Six fresh frozen human knee joints were used, sectioned 20 cm proximally at the femur and 20 cm distally at the tibia. Specimens used in this study were male ranging in age from 42 to 58 years old, (avg. 49.3 ± 7.2 s.d.); two pairs were left and right knee joints from the same donor. Joints were thawed overnight at 4°C and dissected free of skin and musculature, leaving the ligaments, capsular tissues and quadriceps tendon intact. Knees were mounted on a lightweight custom rig at a flexion angle of 45°, with a small (~20 N) load applied on the quadriceps tendon to remove any slack and maintain the PFJ in an anatomically correct configuration. The joint was then frozen in this configuration at -25°C overnight and removed from the custom rig. Radiographs were obtained to determine the exact sagittal midline of the PFJ (and to exclude grossly arthritic joints), and the frozen joint was then sectioned along its mid-sagittal plane using a band saw.
With the joint still frozen, a rectangular acrylic template with four uniformly spaced holes was placed on the sagittal cross-section of the medial half; using these holes as guides, four small holes were drilled into the trabecular bone underlying the articular layers, two each in the patella and the femur, to serve as markers for subsequent alignment and to mark the line of action for the applied load dictated by the bisection of the angle made by the quadriceps and patella tendon. Upon thawing of the medial half, all capsular tissues, ligaments and tendons were dissected away and the tibia removed. Further visual assessment of the PFJ cartilage was performed, and only joints with visually normal or mildly fibrillated cartilage were included in this study.
The bony ends of the patellar and femoral medial halves were each potted in custom acrylic semi-circular containers using expansion cement (Dental Stone by Super-Dent; Carlisle Laboratories, Rockville, NY), reinforced with 2.5 mm threaded rods with sharpened tips. The sagittal cross-section was placed flush against a flat acrylic plate held temporarily in place until the expansion cement had set, to ensure that the cross-sectional area was flush with the front of the container. The side wall of the femoral container rose well above the articular surface to provide for a reservoir for the testing bath solution (Fig. 1). The articular surfaces were kept covered with saline-moistened gauze at all times during sample preparation.
The joint was then mounted on a material testing system (MTS 858 Bionix, Eden Prairie, MN) (Fig. 2).
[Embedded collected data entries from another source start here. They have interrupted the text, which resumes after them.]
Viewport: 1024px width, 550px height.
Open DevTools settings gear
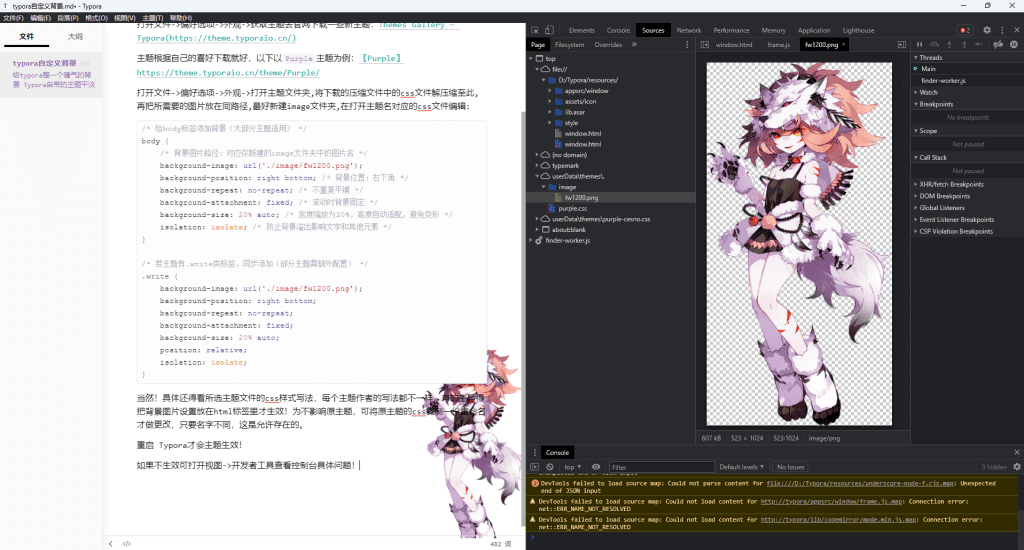[987, 31]
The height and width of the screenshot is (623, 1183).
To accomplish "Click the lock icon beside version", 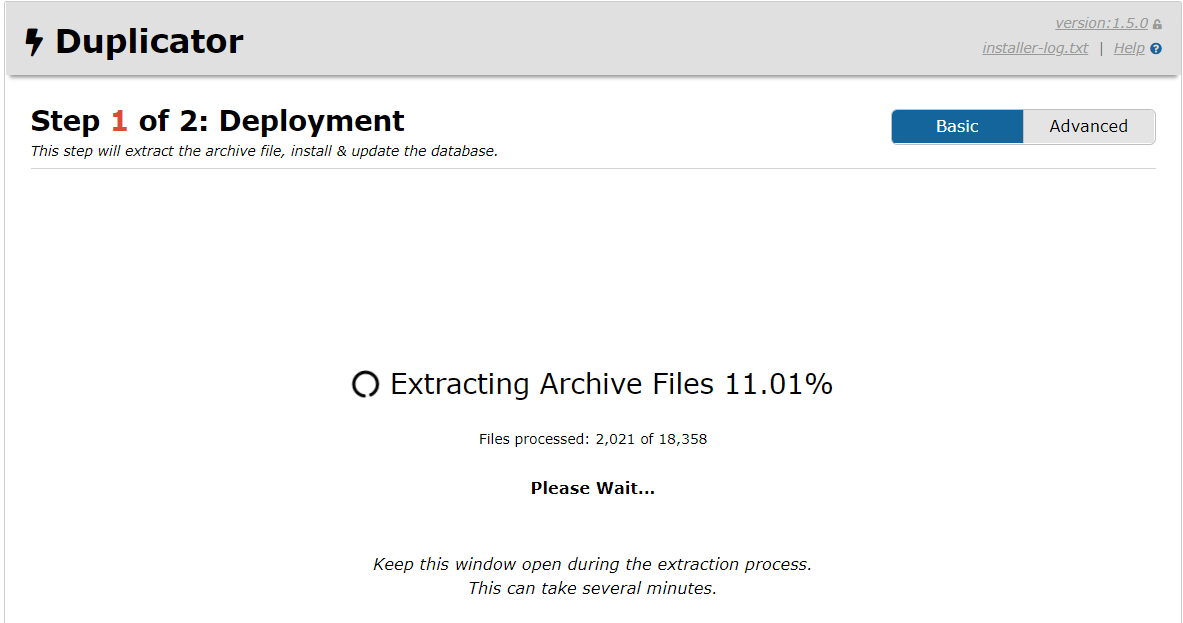I will (1157, 24).
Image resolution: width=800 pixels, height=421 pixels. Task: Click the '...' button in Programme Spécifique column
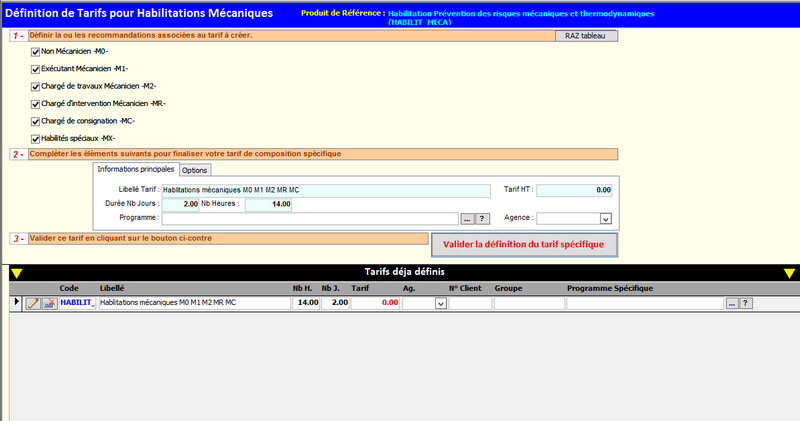tap(731, 303)
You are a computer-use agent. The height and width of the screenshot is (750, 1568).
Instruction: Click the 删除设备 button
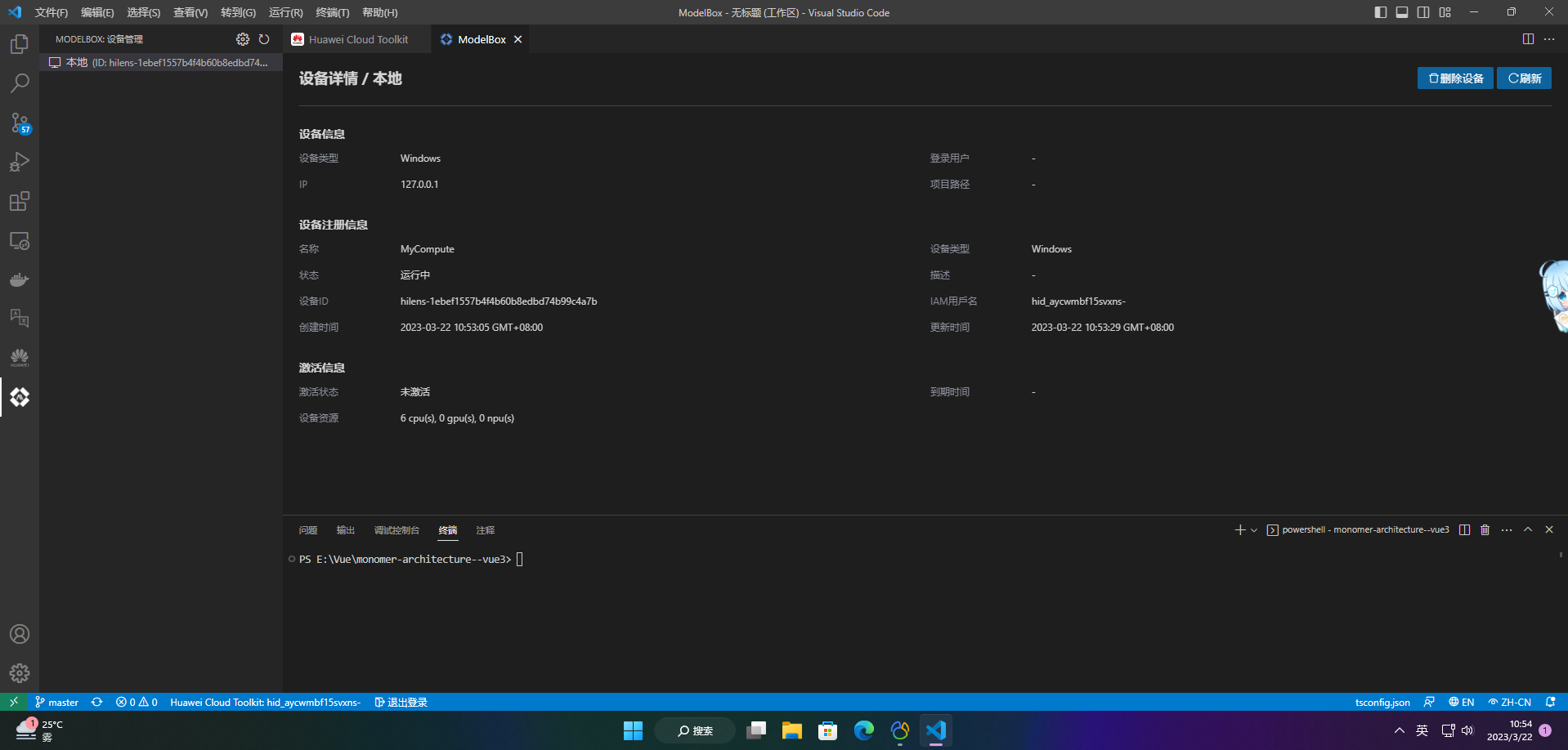click(x=1455, y=78)
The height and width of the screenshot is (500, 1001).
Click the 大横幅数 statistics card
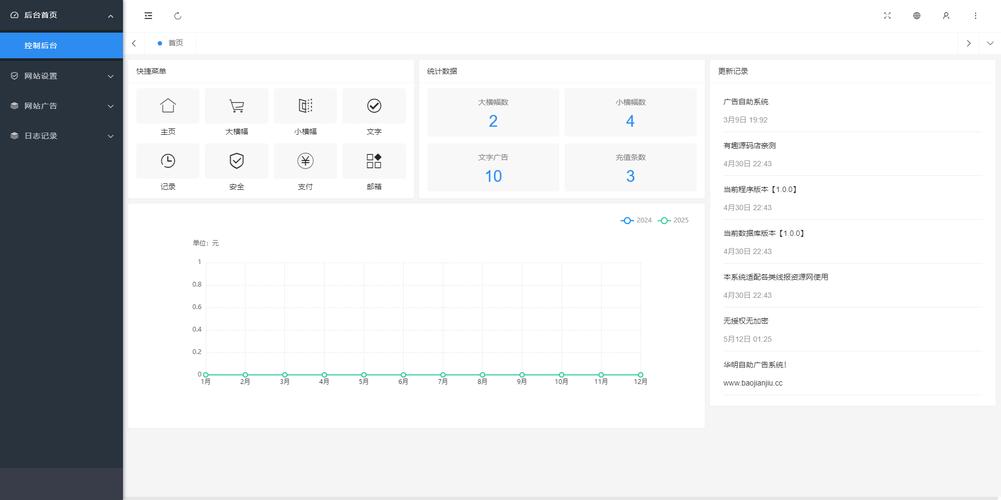[x=493, y=112]
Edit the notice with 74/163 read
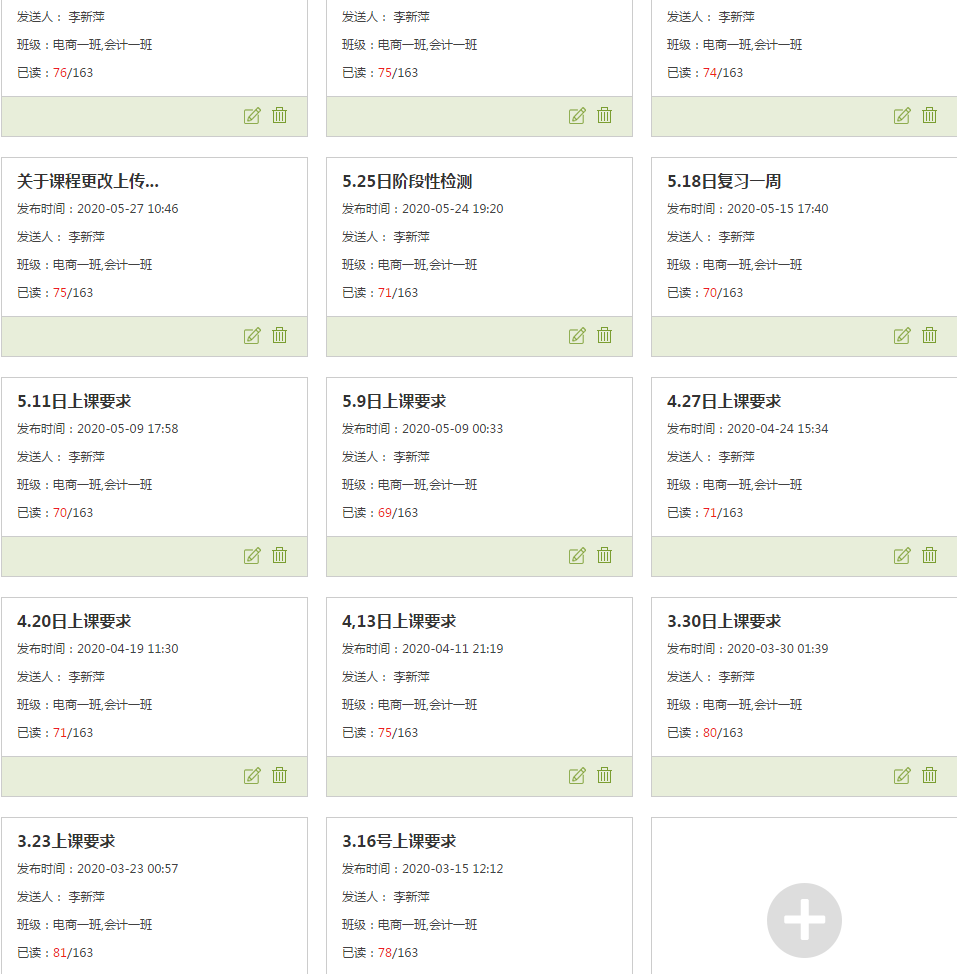This screenshot has width=957, height=974. tap(902, 116)
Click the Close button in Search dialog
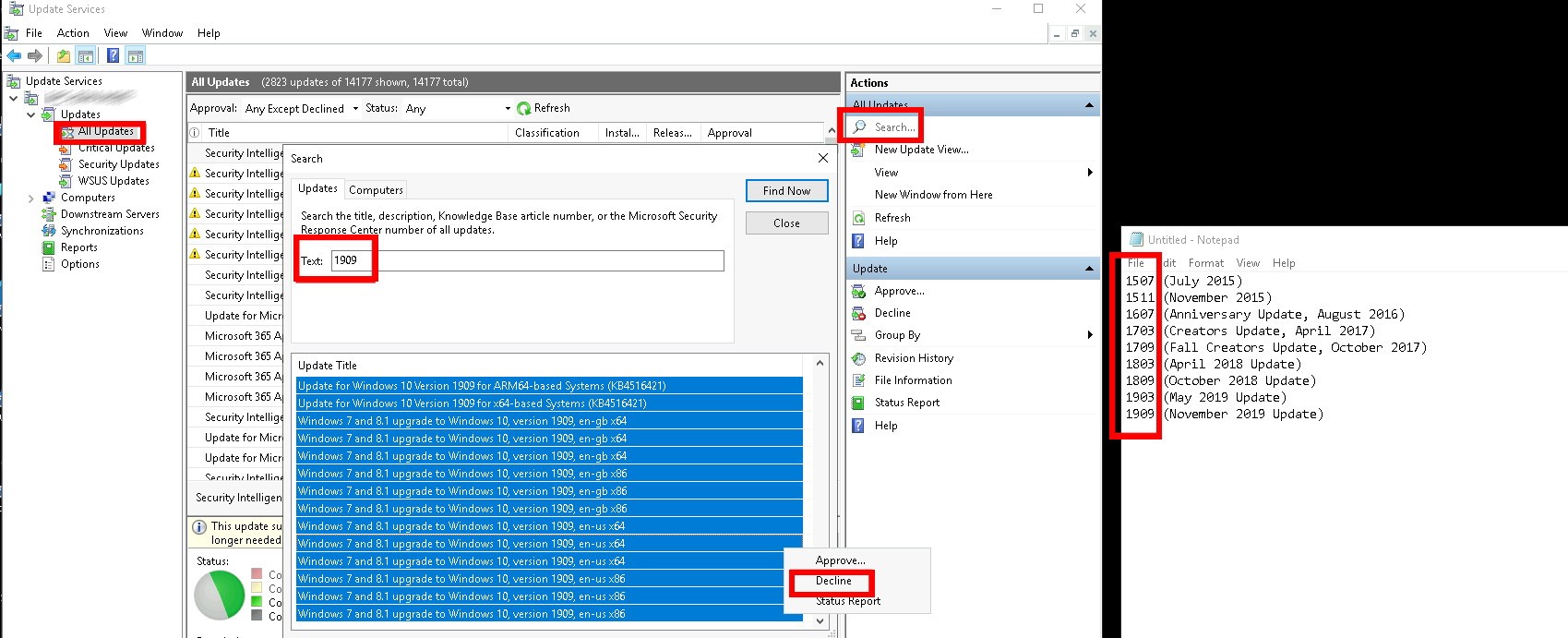Image resolution: width=1568 pixels, height=638 pixels. (786, 223)
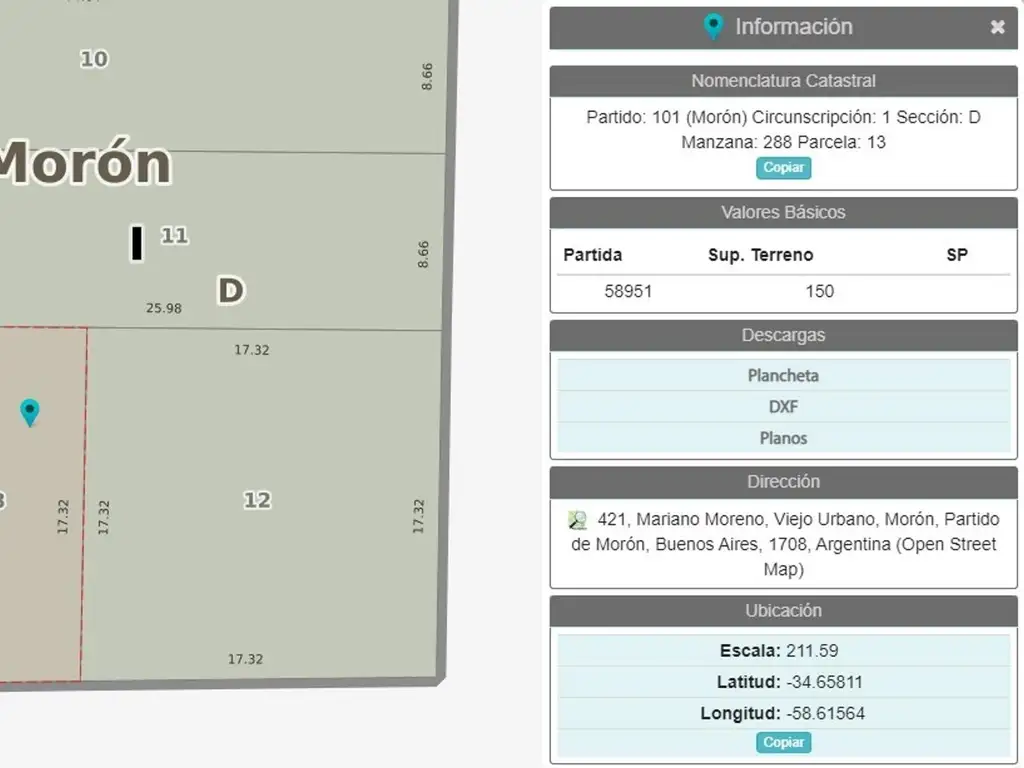Click the map icon beside the address
The image size is (1024, 768).
[x=577, y=520]
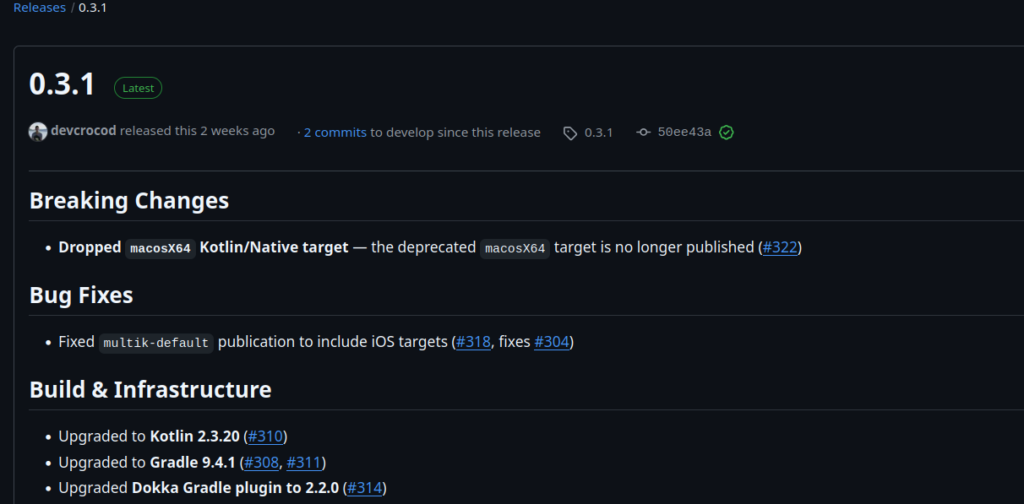The image size is (1024, 504).
Task: Open tag 0.3.1 label
Action: click(598, 133)
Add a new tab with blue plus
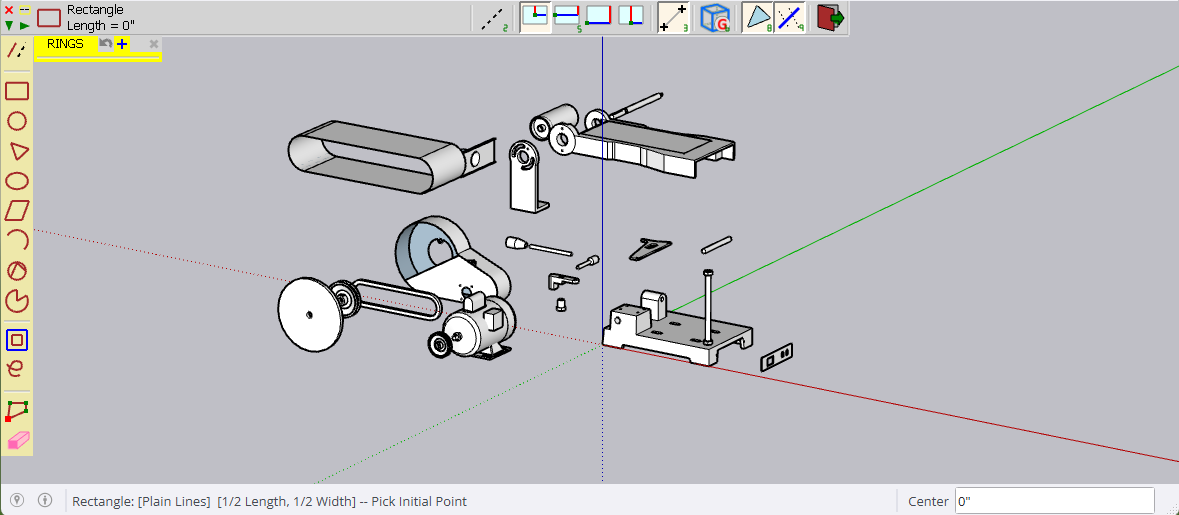The image size is (1179, 515). pos(121,44)
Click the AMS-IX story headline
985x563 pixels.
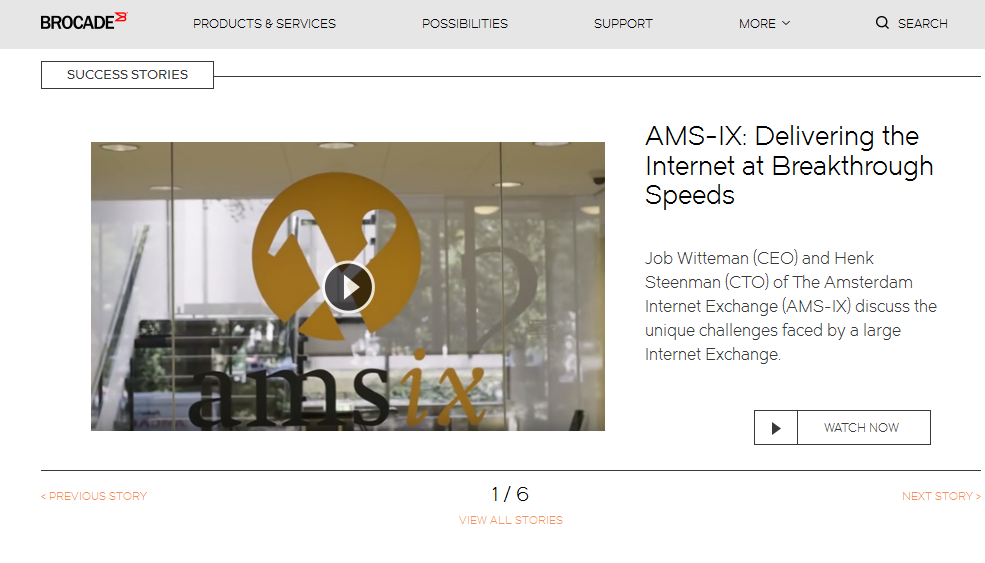[x=790, y=166]
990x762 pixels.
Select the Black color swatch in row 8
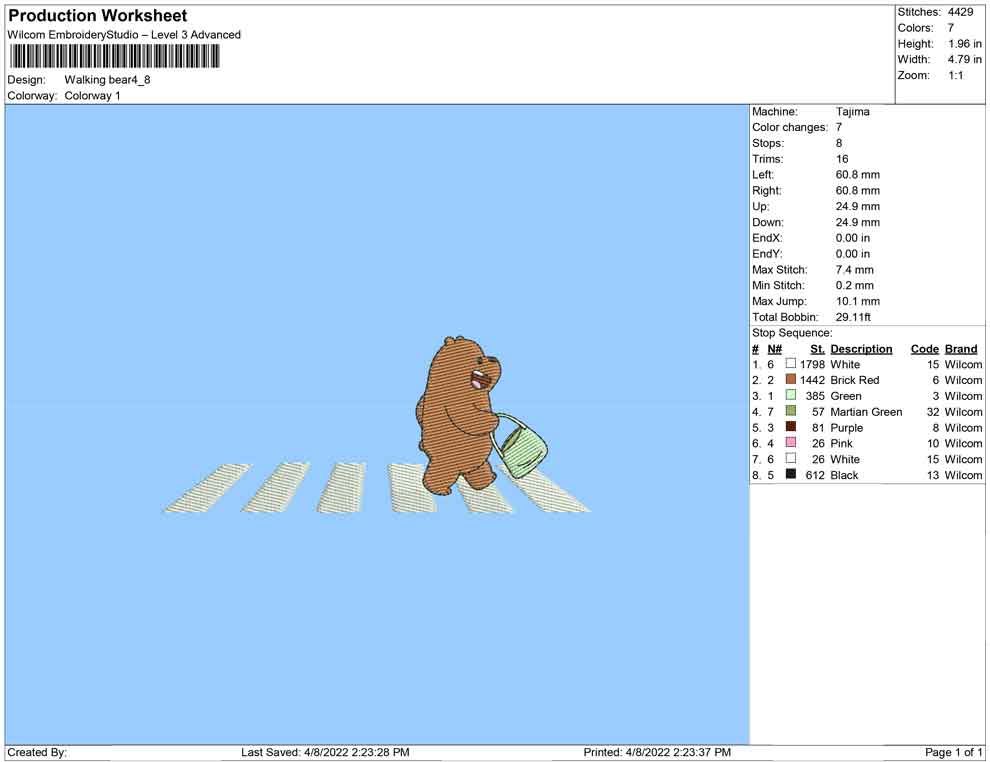791,475
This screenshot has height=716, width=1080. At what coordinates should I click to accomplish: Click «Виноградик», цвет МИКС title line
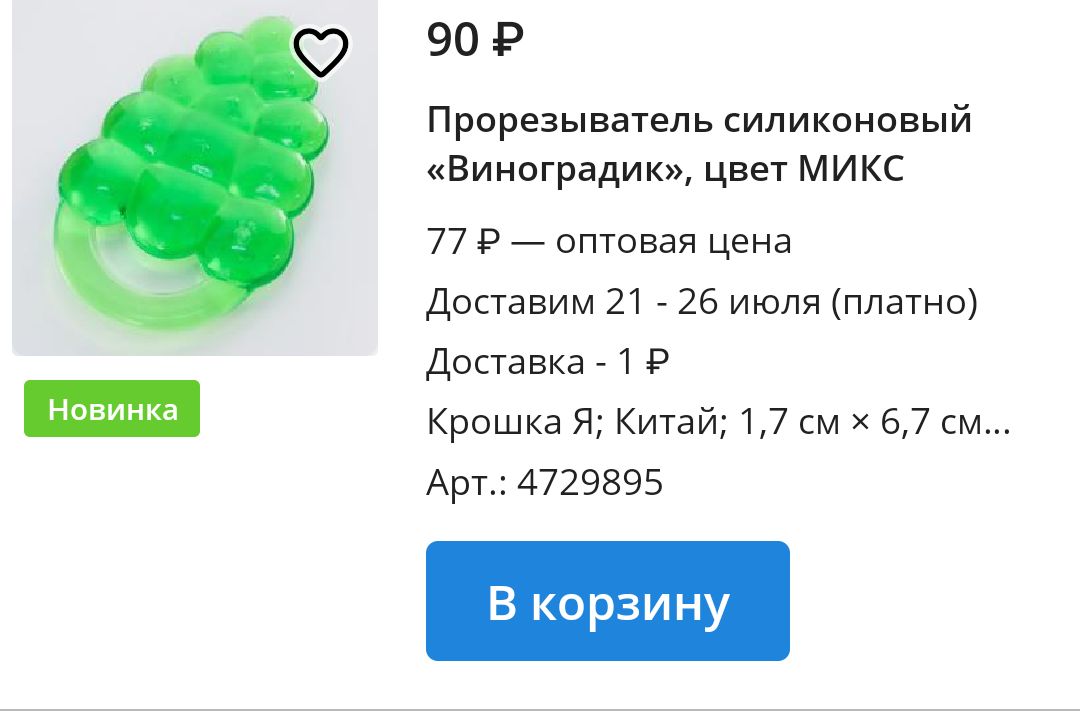click(x=665, y=169)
The patella and femur were returned to their relative orientation in the anatomically correct flexed configuration as follows: (a) The patella was potted in such a way that when threaded into the actuator of the MTS, the line of action of the load coincided with that of the frozen configuration as dictated by the template holes; and (b) after lowering the patella to articulate with the femur, the acrylic template was placed on the PFJ cross-section to realign the patella and femur to their anatomical configuration by suitably rotating the femur, mounted on an adjustable angle vise. The vise was subsequently clamped down, leaving only a degree of freedom along the antero-posterior loading direction. A 25 mm thick transparent acrylic face was then secured flush against the cross-section of the PFJ, to minimize out of plane cartilage deformation, and provide a sealed reservoir space for the bathing solution (Fig. 2). Testing was performed in a bath of phosphate buffered saline containing protease inhibitors (Protease Inhibitor Tablets, Roche Applied Sciences, Indianapolis, IN).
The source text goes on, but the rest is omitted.